▶ INSTRUCTIONS FOR THE TASK:
Nothing but the lines from the one including "Given: Reply to" through the last line of the entries, restated exactly, should appear in the answer; omit the pictures.

★ ★ ★

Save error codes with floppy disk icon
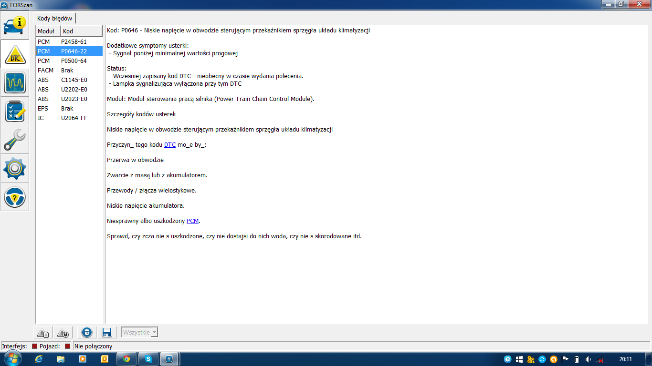[106, 333]
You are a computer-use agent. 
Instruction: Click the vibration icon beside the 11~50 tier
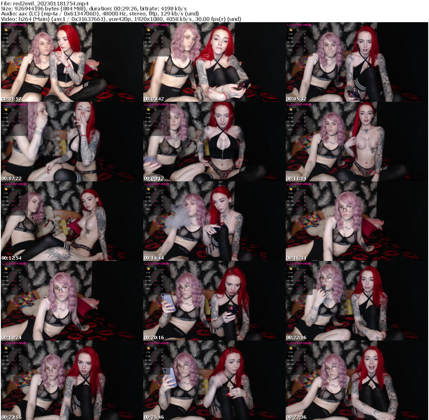[19, 38]
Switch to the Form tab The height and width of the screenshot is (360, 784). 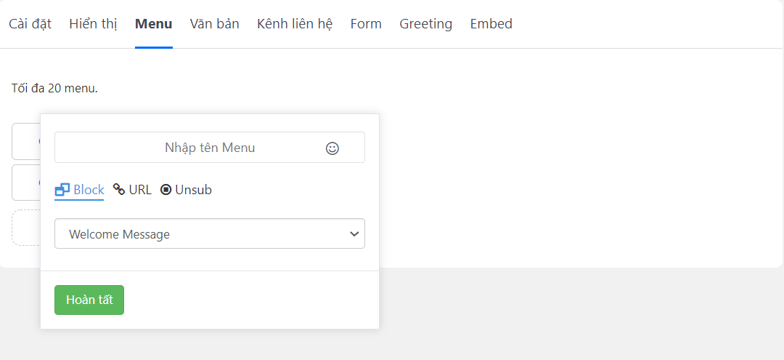366,24
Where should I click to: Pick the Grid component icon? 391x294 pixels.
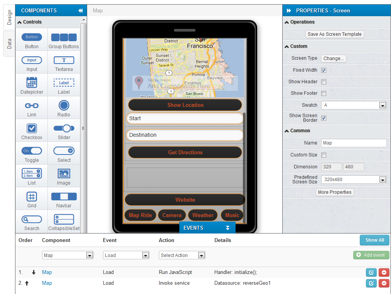[32, 197]
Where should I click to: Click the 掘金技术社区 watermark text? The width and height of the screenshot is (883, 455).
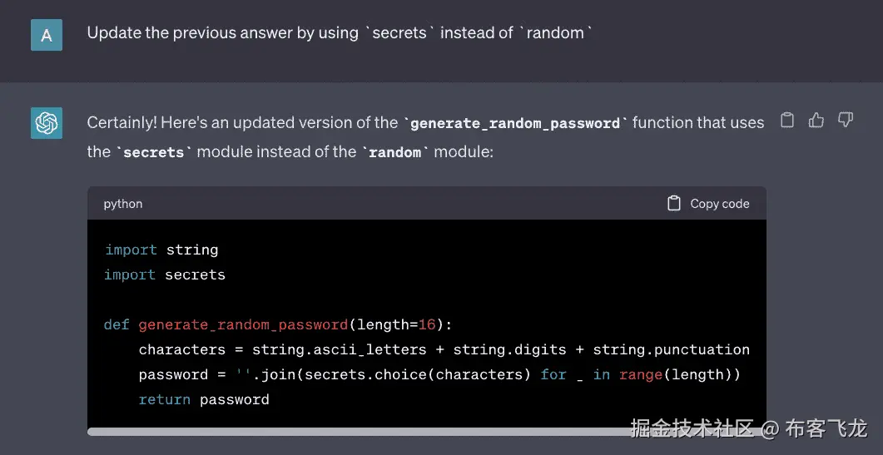point(691,429)
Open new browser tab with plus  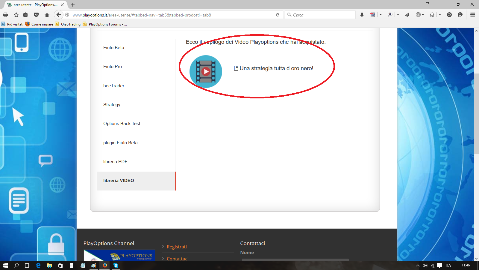point(73,5)
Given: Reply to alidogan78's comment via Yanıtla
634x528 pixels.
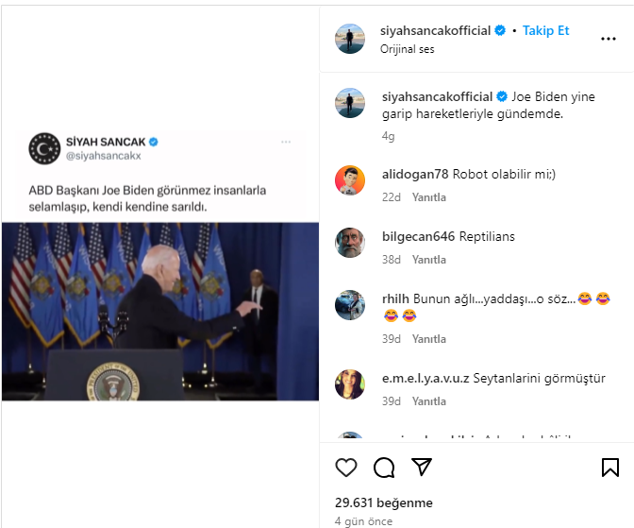Looking at the screenshot, I should pyautogui.click(x=429, y=197).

★ ★ ★

▶ EXERCISE OUTPUT:
Given: Reply to alidogan78's comment via Yanıtla
634x528 pixels.
Looking at the screenshot, I should pyautogui.click(x=429, y=197).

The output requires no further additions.